[SEITENAUSZUG]
____________________

Andrew Tate bei seiner Festnahme in Bukarest

Andrew Tate bei seiner Festnahme in Bukarest

Foto:

Octav Ganea / INQUAM PHOTOS / REUTERS

Seine Glatze ist von einer schwarzen Kapuze bedeckt, sein Blick geht nicht in die Kamera, er trägt Handschellen und wird von zwei Polizisten abgeführt: Das Foto, das den umstrittenen Influencer Andrew Tate, 36, bei seiner Festnahme in Rumänien zeigt, dürfte eins der wenigen Bilder von ihm sein, die er nicht selbst inszeniert hat. Seit April ermittelt die Polizei gegen ihn wegen Menschenhandel und Vergewaltigung. Kurz bevor das Jahr 2022 zu Ende ging, griff sie zu.

____________________

[BEREITGESTELLTE DATEN]
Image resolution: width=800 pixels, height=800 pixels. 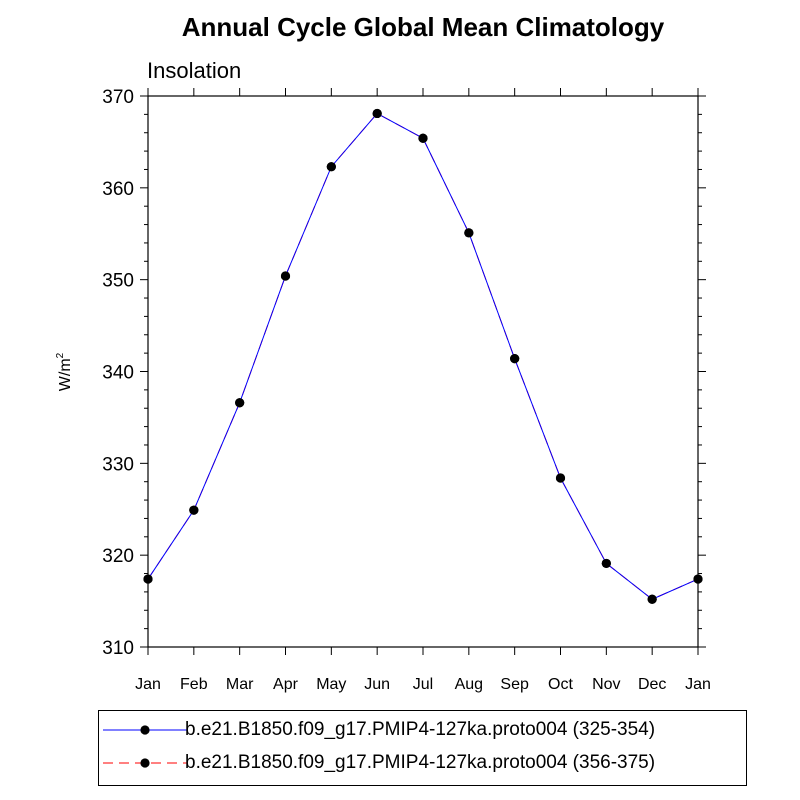 What do you see at coordinates (469, 684) in the screenshot?
I see `x-tick-label: Aug` at bounding box center [469, 684].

____________________

[AUFGABENLISTE]
1) Fasse den Seitenauszug bitte in zwei Sätzen zusammen.
2) Gib den Abschnitt von "Seine Glatze ist" bis "griff sie zu." aus dem Seitenauszug wieder und tausche dabei "Polizisten" gegen "Beamten" aus.

[ANTWORTEN IN REIHENFOLGE]
1) Ein Foto zeigt den umstrittenen Influencer Andrew Tate, 36, wie er bei seiner Festnahme in Rumänien mit Handschellen und einer schwarzen Kapuze von zwei Polizisten abgeführt wird. Die Polizei ermittelt seit April wegen Menschenhandel und Vergewaltigung gegen ihn und griff kurz vor dem Ende des Jahres 2022 zu.

2)
Seine Glatze ist von einer schwarzen Kapuze bedeckt, sein Blick geht nicht in die Kamera, er trägt Handschellen und wird von zwei Beamten abgeführt: Das Foto, das den umstrittenen Influencer Andrew Tate, 36, bei seiner Festnahme in Rumänien zeigt, dürfte eins der wenigen Bilder von ihm sein, die er nicht selbst inszeniert hat. Seit April ermittelt die Polizei gegen ihn wegen Menschenhandel und Vergewaltigung. Kurz bevor das Jahr 2022 zu Ende ging, griff sie zu.